Sony's Mr Blu-ray finally gets to forget Betamax

TOKYO (Reuters) - For Sony Corp’s head of video businesses, Kiyoshi Nishitani, Blu-ray’s impending victory over Toshiba Corp’s HD DVD format is something he has been working at for more than two decades.

Nishitani, a 35-year company veteran, helped develop Sony’s Betamax video tape system but the technology lost out in the 1980s to the competing VHS format, supported by JVC and Panasonic maker Matsushita Electric Industrial Co Ltd.

This time around, however, Nishitani, 57, and other company executives have made certain Sony joined hands with Matsushita and many other global electronics makers.

They also tied up the majority of Hollywood film studios, laying siege to Toshiba’s HD DVD camp, whose short list of supporters include Microsoft Corp.

The reward for his employer may include the salvation of its loss-making PlayStation 3 game console, although it may now face a battle for supremacy with other Blu-ray backers including Matsushita.

Toshiba said on Monday no decision had been make on HD DVD, but a company source told Reuters on Saturday that the company was in the final stage of planning its exit.

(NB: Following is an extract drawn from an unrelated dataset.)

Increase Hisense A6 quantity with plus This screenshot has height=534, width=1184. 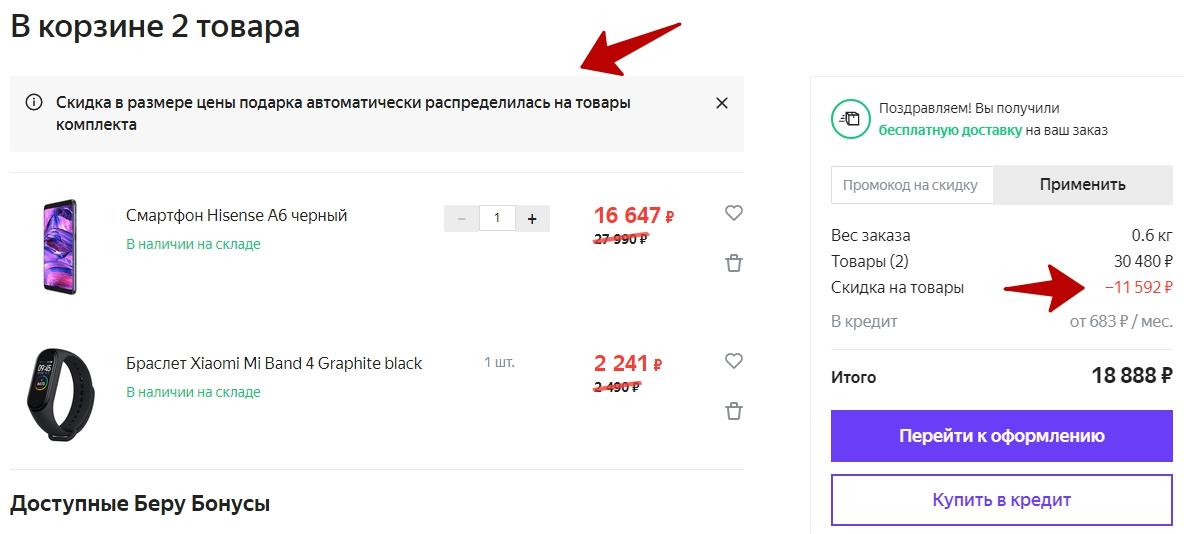(532, 218)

On a personal level, winning the format battle is music to Nishitani’s ears since it means he will be able to enjoy his collection of movies for years to come.

Nishitani, who counts watching movies as one of his favorite pastimes along with playing golf, has a wide collection of titles -- on Blu-ray discs, naturally.

Besides Sony’s public image, also at stake is the fate of its loss-making PlayStation 3 game console business, which competes with Microsoft’s Xbox 360 and Nintendo Co Ltd’s Wii.

Sony has packed its cutting-edge technology such as a Blu-ray player and the Cell microchip, dubbed “supercomputer on a chip,” in the PS3, driving up manufacturing costs.

If Toshiba’s retreat spurs demand for Sony’s Blu-ray players and recorders, it would help lower costs of Blu-ray components that go into the PS3 through economies of scale, improving profitability of its game console business.

Analysts said, however, it is too early for Nishitani, who majored in physical electronics at Tokyo Institute of Technology, to pop a champagne cork as the company faces formidable rivals and low-cost competitors within its own Blu-ray group.

“Yes, this is a positive development. Flat TVs and Blu-ray products would be the two hottest items in the holiday season this year,” Shinko Securities analyst Hideki Watanabe said.

“But Sony trails Matsushita in the business of selling key Blu-ray parts, and Funai will likely be supplying Blu-ray players to other makers for as low as about $150 a piece towards the year end, squeezing Sony’s profitability.”

Funai Electric Co Ltd, known for its low-cost manufacturing, started making Blu-ray players late last year for clients under their own brand names.